Serginho é a outra face do vigarista. Porque nós, brasileiros, parecemos condenados a ter de escolher entre duas míseras alternativas: enganado ou enganador. Quem não quer ser o primeiro se transforma no segundo. Os que não conseguem essa transformação passam a vida na primeira categoria e, pior, muitas vezes sem perceberem.
Serginho é um desses. Até aí nada de mais.
Frase esta que me leva a um parêntese.
Em literatura (aliás, esse pensamento eu li numa entrevista do próprio Ruffato, mas não sei dizer qual) todas as histórias já foram contadas. Para criar, portanto, seria preciso repensar o modo como a história é (re)contada. Esse “modo” inclui um mundo de coisas. A linguagem parece ser a mais óbvia: já que todas as histórias já foram contadas, vamos ser inventivos na linguagem. É uma possibilidade, desde que a linguagem não se transforme em estrela principal, quando o texto corre o risco de perder atrativo. A outra opção seria renunciar a contar uma história. Há os que renunciam em parte, há os que renunciam pura e simplesmente. Mas quem consegue fazer isso e ainda assim manter o leitor interessado? Alguns conseguem, eu diria que poucos. Uma terceira possibilidade está na interligação que os fatos têm entre si dentro de uma narrativa, de tal modo que causas e efeitos acabam por criar uma armação tal que transmite um enfoque, lança luzes sobre a interpretação que o autor dá aos fatos.
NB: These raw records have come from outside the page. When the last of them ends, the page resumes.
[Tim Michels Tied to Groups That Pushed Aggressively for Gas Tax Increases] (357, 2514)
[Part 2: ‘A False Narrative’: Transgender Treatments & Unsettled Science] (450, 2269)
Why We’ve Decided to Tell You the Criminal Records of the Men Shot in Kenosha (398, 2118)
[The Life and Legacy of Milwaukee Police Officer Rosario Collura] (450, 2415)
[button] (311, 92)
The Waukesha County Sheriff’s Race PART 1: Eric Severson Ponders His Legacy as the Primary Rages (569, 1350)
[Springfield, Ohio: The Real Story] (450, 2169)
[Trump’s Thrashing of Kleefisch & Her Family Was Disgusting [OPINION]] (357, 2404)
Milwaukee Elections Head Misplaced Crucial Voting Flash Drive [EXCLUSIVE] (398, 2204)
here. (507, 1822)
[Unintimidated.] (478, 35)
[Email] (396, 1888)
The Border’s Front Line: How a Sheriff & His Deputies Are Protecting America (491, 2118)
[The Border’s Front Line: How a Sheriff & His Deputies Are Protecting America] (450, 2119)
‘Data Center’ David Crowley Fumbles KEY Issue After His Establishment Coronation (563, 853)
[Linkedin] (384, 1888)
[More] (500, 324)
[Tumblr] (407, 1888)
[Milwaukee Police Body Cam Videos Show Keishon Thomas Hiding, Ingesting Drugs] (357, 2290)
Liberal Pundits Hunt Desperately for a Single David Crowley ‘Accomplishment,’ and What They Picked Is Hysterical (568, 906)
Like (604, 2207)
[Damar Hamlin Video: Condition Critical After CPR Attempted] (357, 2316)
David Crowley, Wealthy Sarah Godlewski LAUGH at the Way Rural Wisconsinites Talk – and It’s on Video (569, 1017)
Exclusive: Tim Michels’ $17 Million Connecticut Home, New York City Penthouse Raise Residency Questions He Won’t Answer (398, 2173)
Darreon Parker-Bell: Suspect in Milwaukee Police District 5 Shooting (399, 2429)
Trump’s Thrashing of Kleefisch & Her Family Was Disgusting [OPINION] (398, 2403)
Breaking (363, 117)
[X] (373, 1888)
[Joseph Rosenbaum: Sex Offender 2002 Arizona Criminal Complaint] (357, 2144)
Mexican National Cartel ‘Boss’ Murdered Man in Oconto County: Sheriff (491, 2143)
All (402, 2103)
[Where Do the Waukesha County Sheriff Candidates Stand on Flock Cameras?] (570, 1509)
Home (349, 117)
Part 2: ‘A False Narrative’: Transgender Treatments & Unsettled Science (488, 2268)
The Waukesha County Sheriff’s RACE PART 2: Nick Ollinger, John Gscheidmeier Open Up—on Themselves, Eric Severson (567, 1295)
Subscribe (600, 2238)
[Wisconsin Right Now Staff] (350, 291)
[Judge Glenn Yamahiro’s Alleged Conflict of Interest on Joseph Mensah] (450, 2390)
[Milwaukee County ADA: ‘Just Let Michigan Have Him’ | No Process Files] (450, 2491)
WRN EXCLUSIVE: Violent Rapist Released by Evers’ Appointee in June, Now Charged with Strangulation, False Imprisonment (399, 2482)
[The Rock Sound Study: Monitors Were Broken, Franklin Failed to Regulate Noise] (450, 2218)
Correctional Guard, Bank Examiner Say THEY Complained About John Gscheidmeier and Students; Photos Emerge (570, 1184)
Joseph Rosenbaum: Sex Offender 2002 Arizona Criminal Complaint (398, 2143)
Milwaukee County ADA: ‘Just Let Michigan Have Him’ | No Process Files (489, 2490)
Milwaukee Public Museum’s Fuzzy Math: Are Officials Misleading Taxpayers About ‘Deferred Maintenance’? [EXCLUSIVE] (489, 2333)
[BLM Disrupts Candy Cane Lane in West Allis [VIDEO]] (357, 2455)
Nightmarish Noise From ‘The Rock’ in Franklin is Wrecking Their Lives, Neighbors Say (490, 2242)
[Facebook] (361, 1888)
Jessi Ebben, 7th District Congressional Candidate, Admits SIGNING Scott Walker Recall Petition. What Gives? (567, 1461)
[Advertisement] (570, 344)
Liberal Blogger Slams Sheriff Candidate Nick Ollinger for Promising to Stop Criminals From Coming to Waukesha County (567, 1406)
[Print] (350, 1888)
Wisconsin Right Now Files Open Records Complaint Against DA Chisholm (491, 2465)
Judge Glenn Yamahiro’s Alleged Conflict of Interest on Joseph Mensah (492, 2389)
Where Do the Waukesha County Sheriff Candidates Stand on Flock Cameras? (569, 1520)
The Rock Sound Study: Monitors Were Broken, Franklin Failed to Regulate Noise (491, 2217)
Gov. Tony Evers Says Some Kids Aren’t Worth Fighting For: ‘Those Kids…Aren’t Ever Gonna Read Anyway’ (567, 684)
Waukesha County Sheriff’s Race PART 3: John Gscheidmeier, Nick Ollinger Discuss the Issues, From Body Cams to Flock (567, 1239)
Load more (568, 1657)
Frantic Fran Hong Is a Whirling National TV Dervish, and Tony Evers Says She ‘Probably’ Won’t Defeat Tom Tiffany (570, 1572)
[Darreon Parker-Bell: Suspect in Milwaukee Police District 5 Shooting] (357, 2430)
Essas luzes geram a reflexão do leitor. É como em música: criam-se inumeráveis linhas melódicas e combinações harmônicas a partir dos mesmos e limitados elementos. É como em língua: criam-se inumeráveis morfemas a partir dos mesmos e limitados fonemas. E por aí vai.
Fim do parêntese.
Ruffato opta por esta última técnica. Seu foco está entre duas referências: deixar de fumar e voltar a fumar. Esses marcos conferem uma genial criatividade ao texto.
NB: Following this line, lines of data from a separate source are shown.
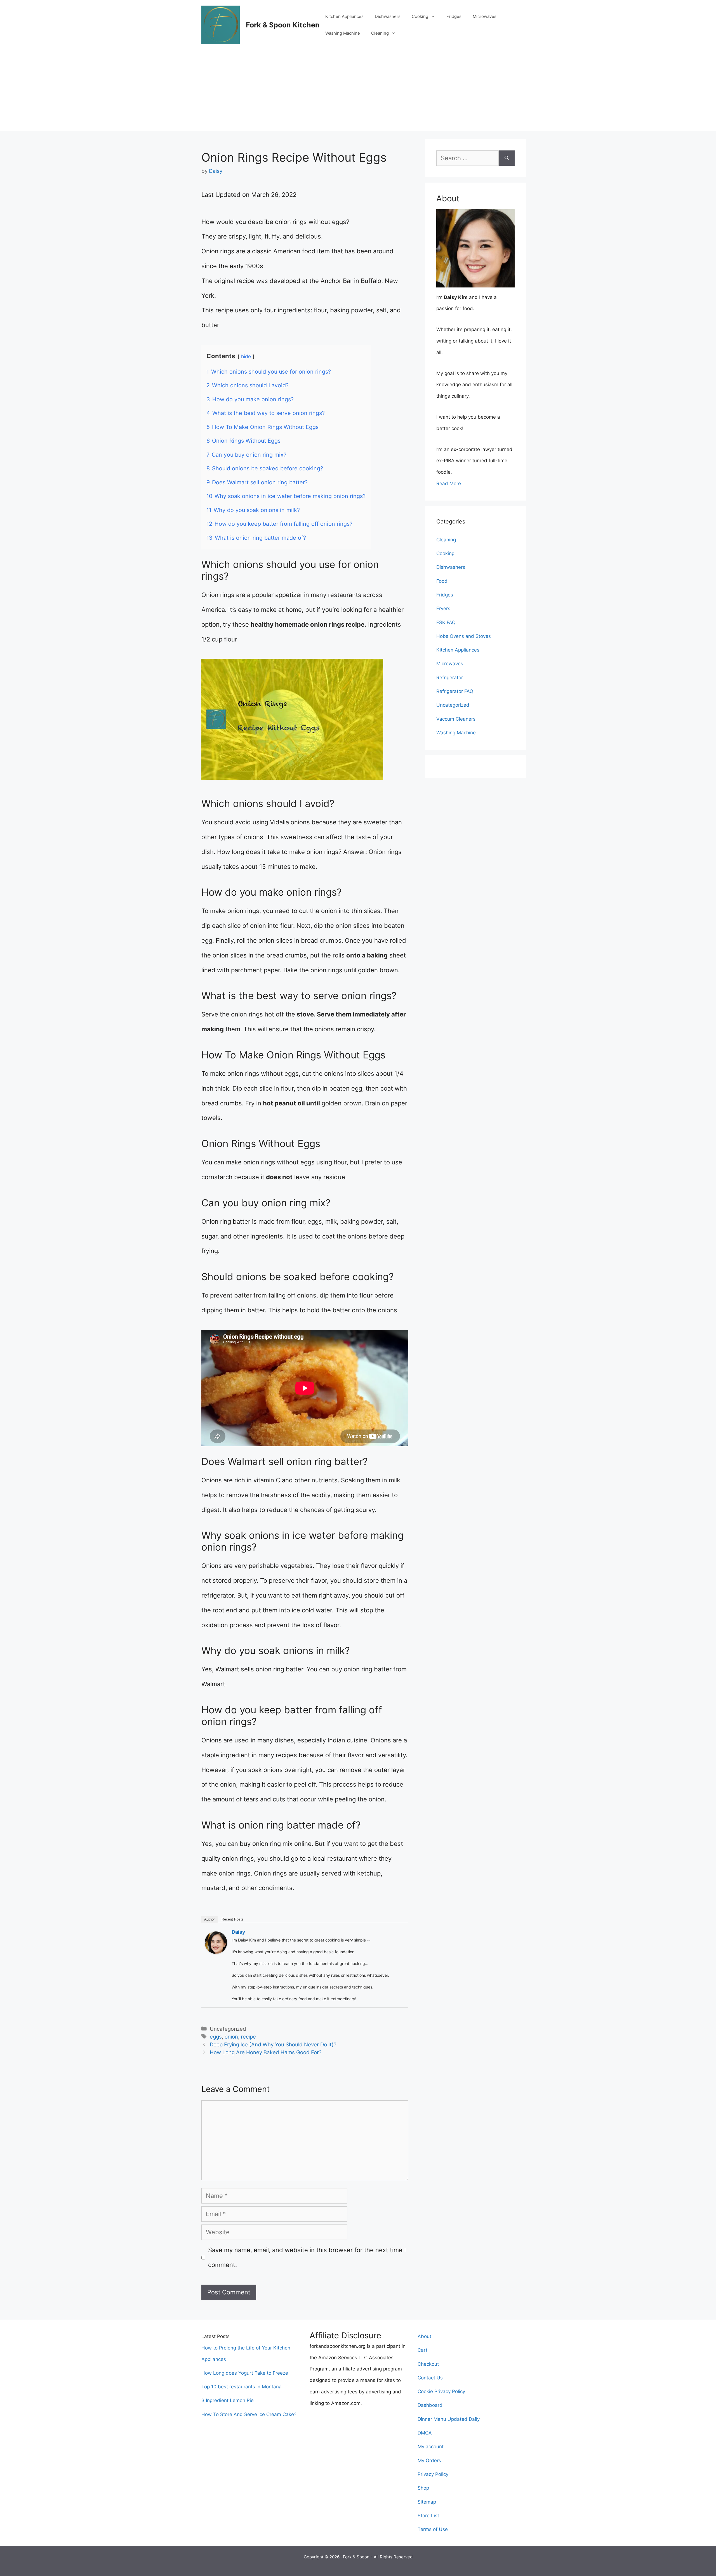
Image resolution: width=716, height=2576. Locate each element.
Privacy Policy (433, 2474)
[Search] (507, 158)
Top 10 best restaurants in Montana (241, 2386)
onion (231, 2037)
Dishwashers (388, 16)
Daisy (238, 1932)
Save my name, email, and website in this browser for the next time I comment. (307, 2257)
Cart (422, 2350)
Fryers (443, 608)
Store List (428, 2515)
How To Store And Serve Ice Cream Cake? (248, 2414)
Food (441, 581)
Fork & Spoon (356, 2557)
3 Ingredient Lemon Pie (227, 2400)
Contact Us (430, 2378)
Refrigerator (449, 677)
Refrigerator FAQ (454, 691)
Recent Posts (233, 1919)
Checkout (428, 2364)
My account (431, 2446)
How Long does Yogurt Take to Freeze (244, 2373)
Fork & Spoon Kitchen (283, 25)
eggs (216, 2037)
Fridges (453, 16)
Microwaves (484, 16)
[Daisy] (216, 1951)
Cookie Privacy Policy (441, 2391)
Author (209, 1919)
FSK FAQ (446, 622)
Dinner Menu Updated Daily (449, 2419)
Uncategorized (452, 705)
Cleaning (380, 33)
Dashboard (430, 2405)
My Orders (429, 2460)
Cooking (420, 16)
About (424, 2336)
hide (246, 356)
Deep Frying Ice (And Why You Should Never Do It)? (273, 2044)
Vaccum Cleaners (455, 719)
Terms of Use (433, 2529)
O restante da genialidade, como eu aludi acima, está no uso magistral que ele faz da mineirice da fala do protagonista, cujos embates com o português lusitano extrapolam o âmbito linguístico, ou melhor: os aspectos linguísticos não passam de manifestação, de epifenômeno. A realidade subjacente é, justamente, o embate entre uma indefectível candura/cordura/cordialidade e o improgramado mau humor, a incompreensível racionalidade e a inesperada vigarice. A inteligência e a sutileza com que Ruffato capta os caracteres da sua personagem causam admiração a cada linha. Porque ele conseguiu explorar com maestria a injunção de escrever uma história em cidade do exterior: sabia que, assim como o conceito de homem cordial acudiu a Hollanda quando ele se encontrava fora do Brasil, as especificidades do seu protagonista mineiro só poderiam aflorar plenamente em ambiente contrastante.
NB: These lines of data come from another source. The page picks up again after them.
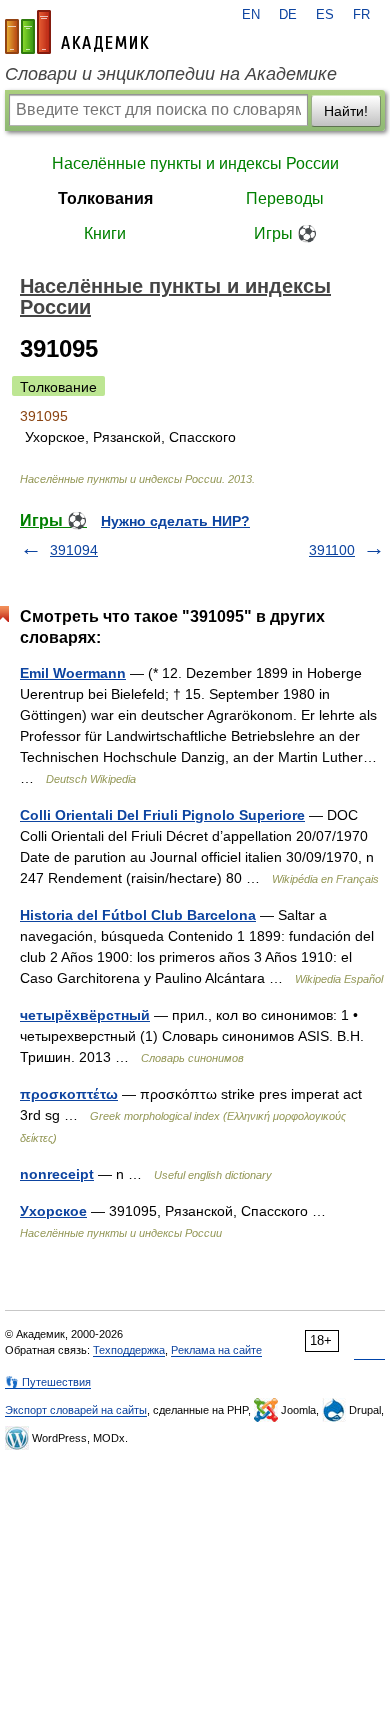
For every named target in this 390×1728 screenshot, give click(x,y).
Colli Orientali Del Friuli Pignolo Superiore (162, 815)
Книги (105, 233)
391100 (332, 550)
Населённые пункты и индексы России (195, 163)
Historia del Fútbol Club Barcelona (138, 915)
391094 (74, 550)
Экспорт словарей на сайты (76, 1410)
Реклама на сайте (216, 1350)
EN (251, 15)
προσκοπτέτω (69, 1094)
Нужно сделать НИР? (175, 521)
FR (361, 15)
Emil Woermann (73, 673)
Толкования (105, 198)
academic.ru (77, 32)
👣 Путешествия (48, 1382)
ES (325, 15)
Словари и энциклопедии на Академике (171, 74)
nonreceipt (57, 1174)
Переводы (285, 198)
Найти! (346, 111)
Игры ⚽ (285, 233)
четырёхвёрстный (85, 1015)
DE (288, 15)
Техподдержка (129, 1350)
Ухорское (53, 1211)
Além disso, o ritmo da narrativa não dá tempo à respiração. Os fatos se encadeiam com rapidez, ratificando ou retificando impressões, o tom é leve e bem-humorado, o que não me permitia largar o livro a cada virada de página. Aliás, esta última característica me remeteu o tempo todo a outro mineiro: Fernando Sabino. A mesma alegria do narrar que captava em Sabino eu encontrei em Ruffato.
Foi uma descoberta. Não pretendo parar nela.